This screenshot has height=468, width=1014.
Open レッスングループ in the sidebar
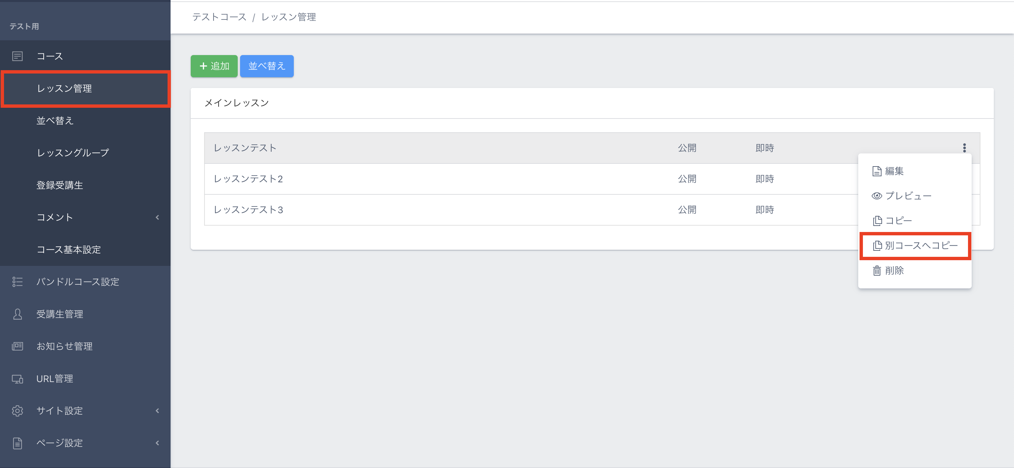(73, 153)
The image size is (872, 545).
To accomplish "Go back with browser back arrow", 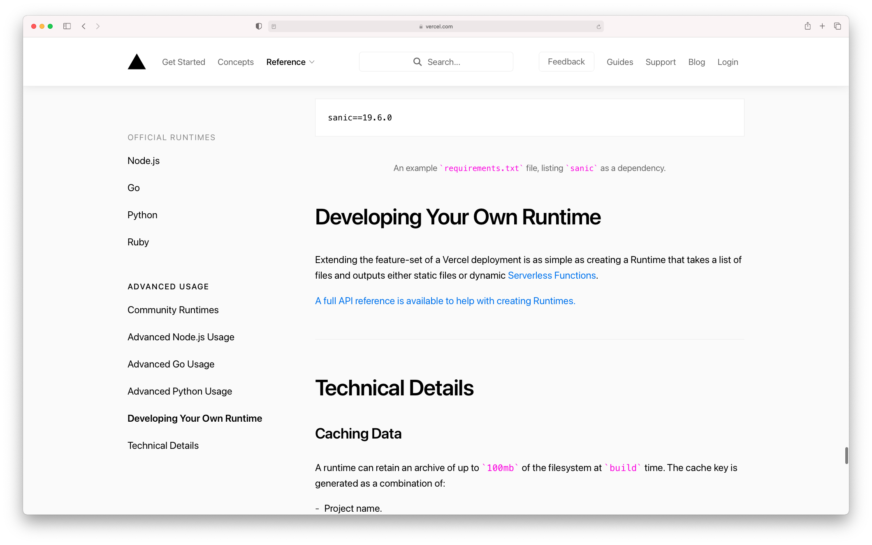I will [83, 26].
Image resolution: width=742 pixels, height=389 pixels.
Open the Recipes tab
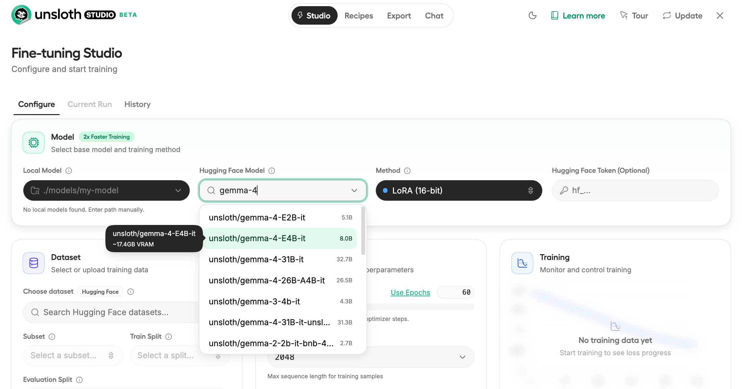click(358, 16)
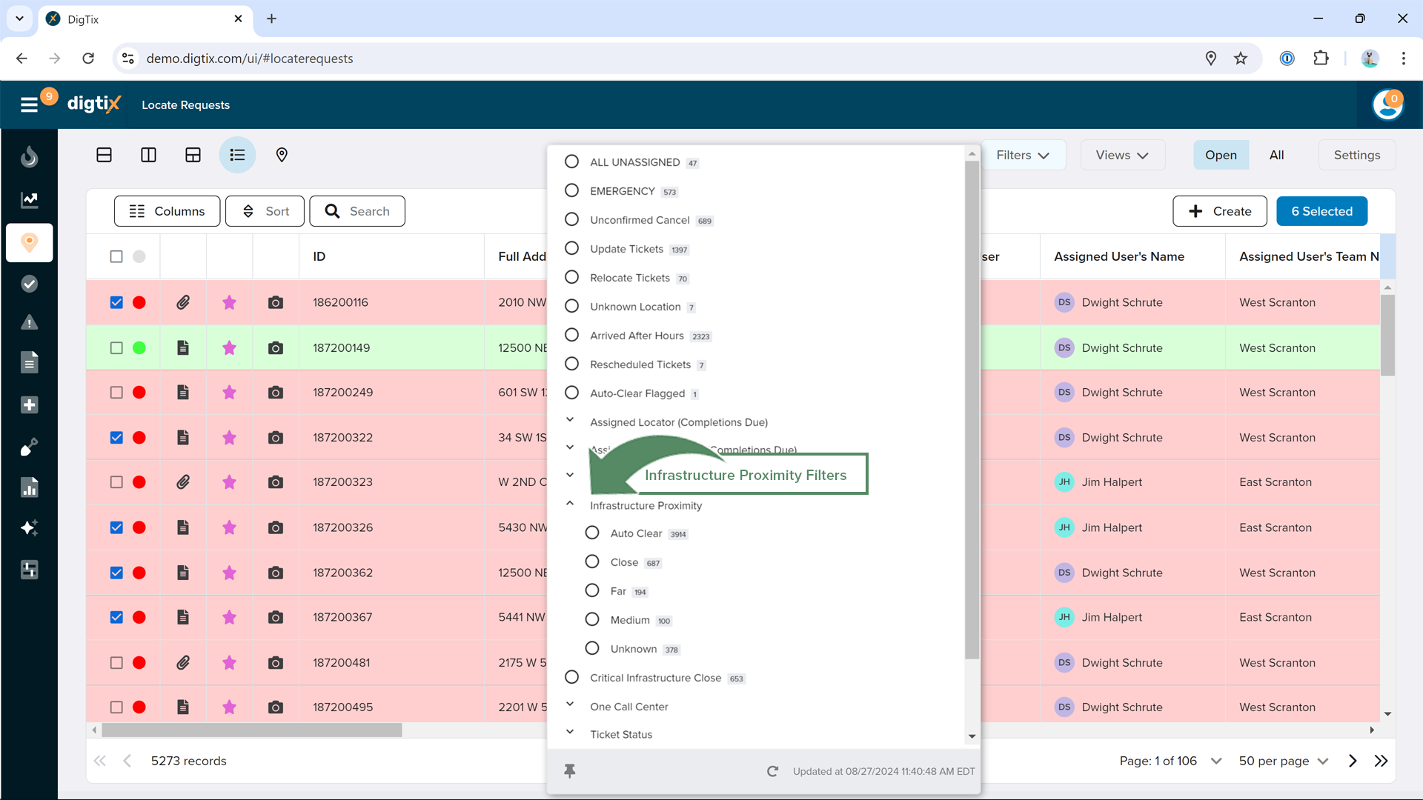Open the Settings tab
The image size is (1423, 800).
[1356, 155]
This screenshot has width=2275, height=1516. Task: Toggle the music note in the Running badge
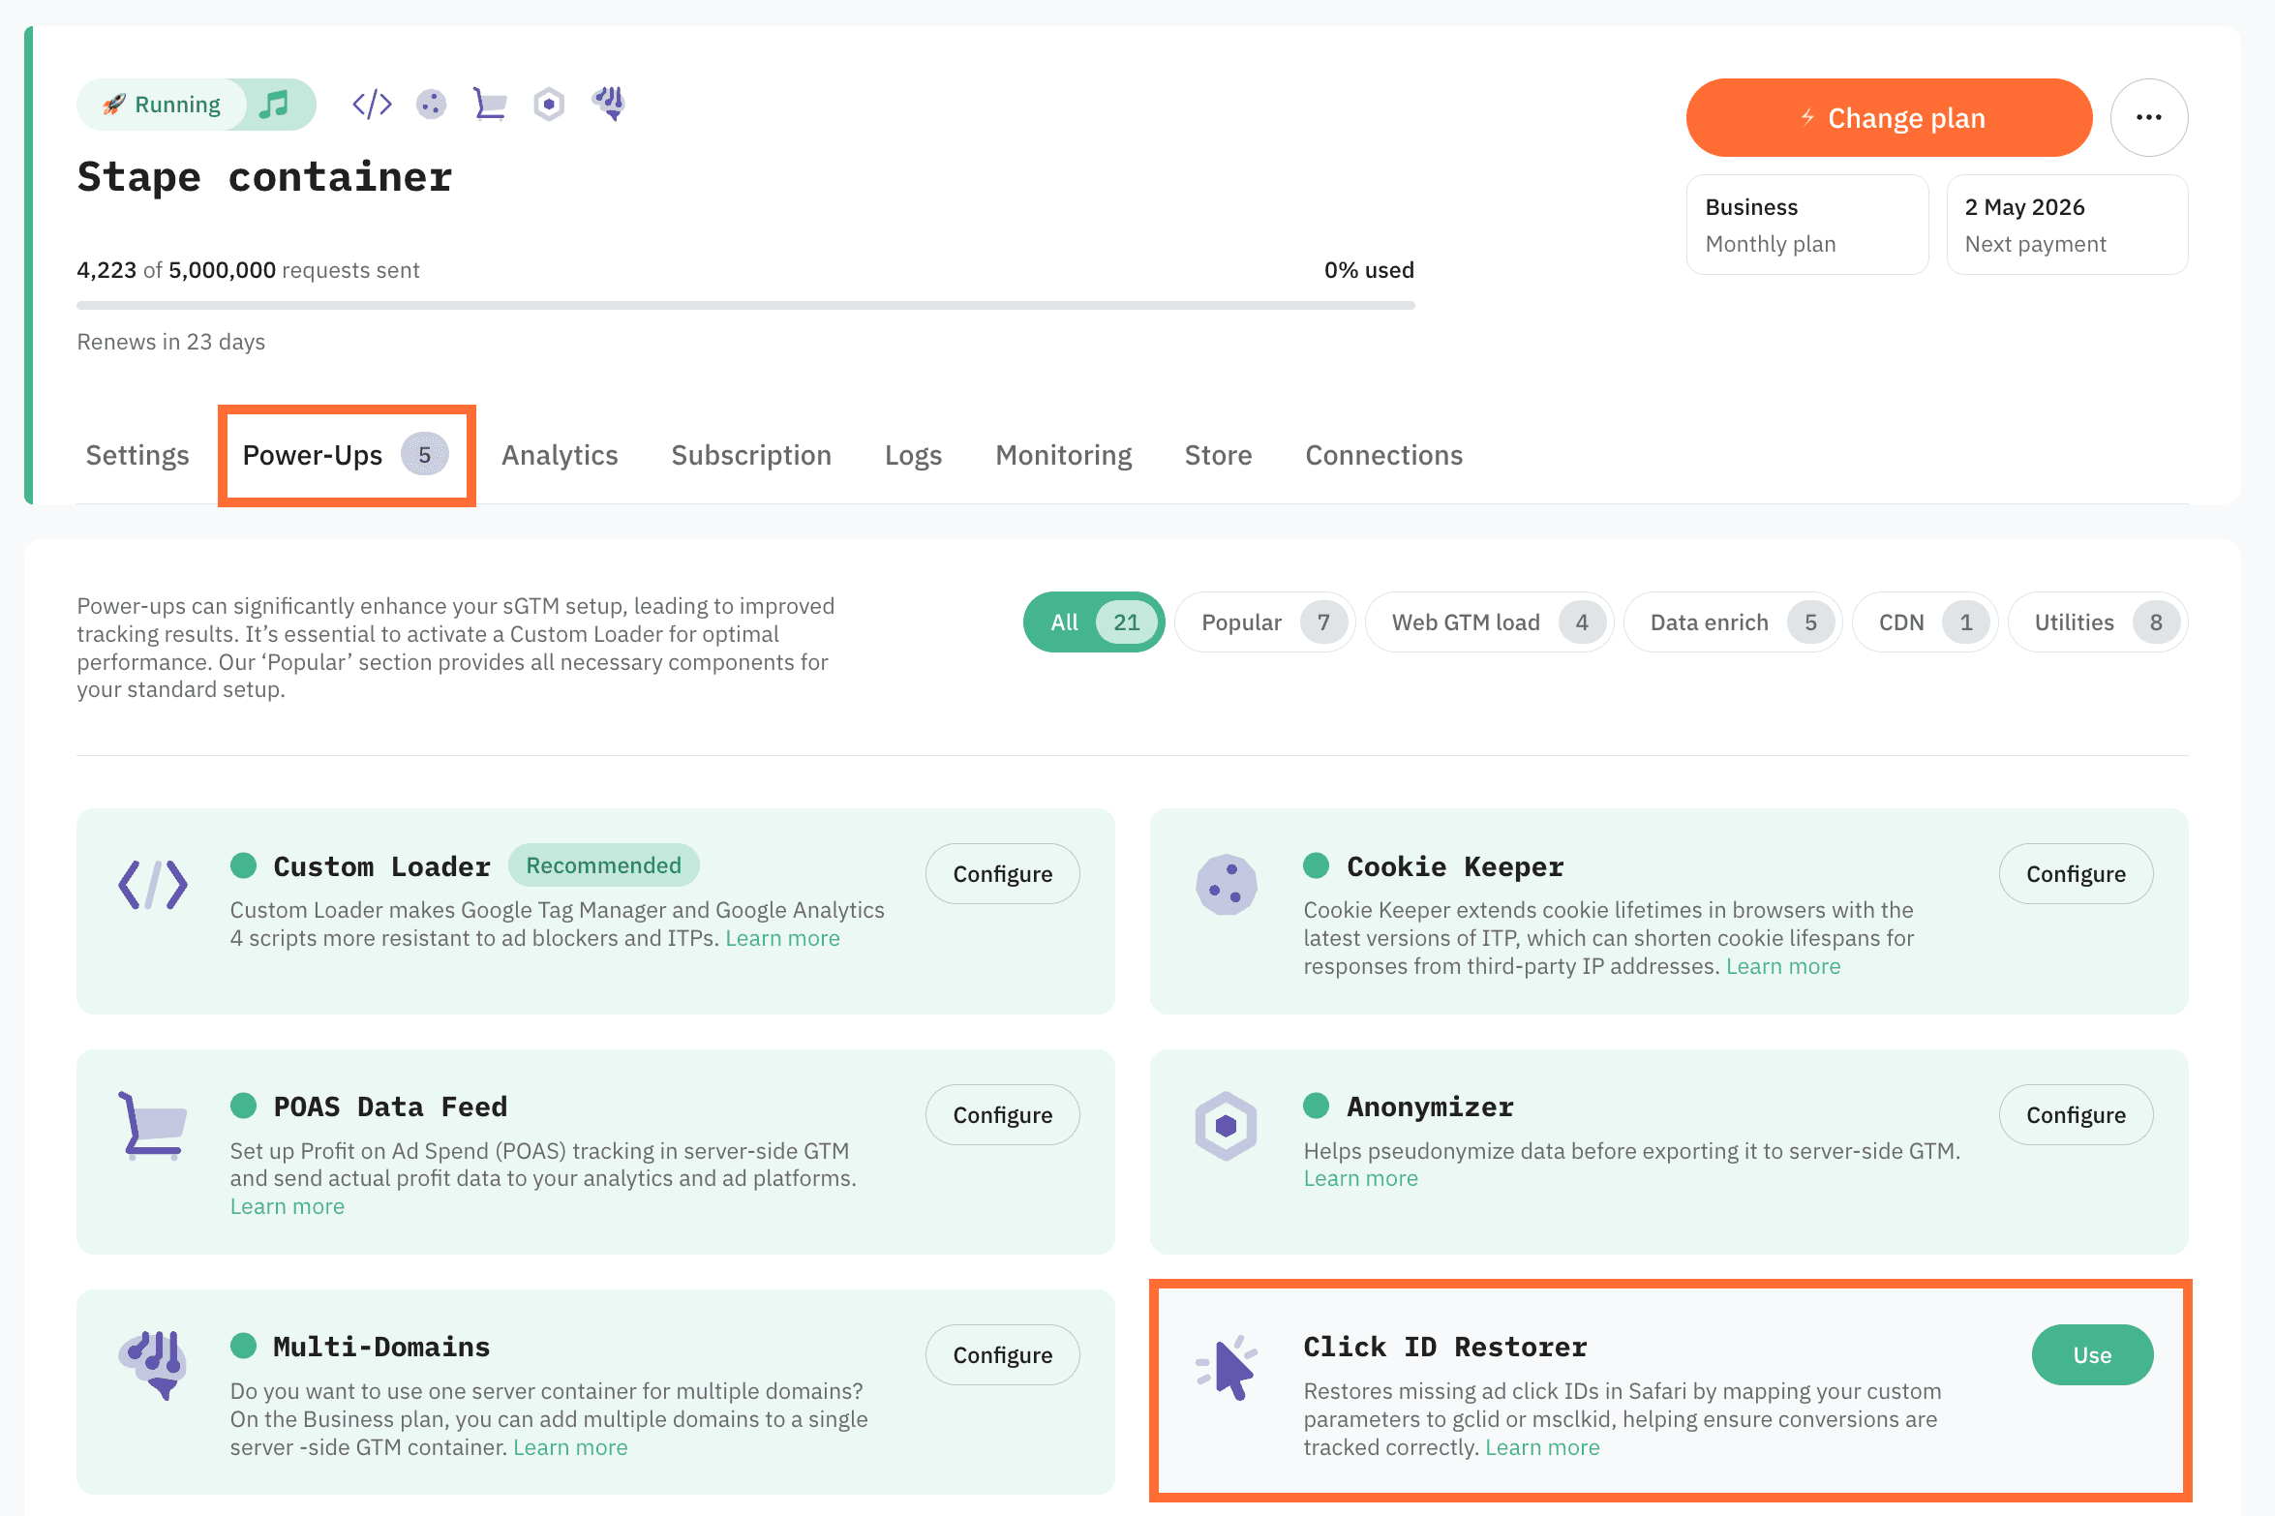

▸ Brief
Please return every line in the data that includes the string "This".

▸ Exercise solution
This screenshot has height=468, width=1014.
This screenshot has width=2275, height=1516. Task: Toggle the music note in the Running badge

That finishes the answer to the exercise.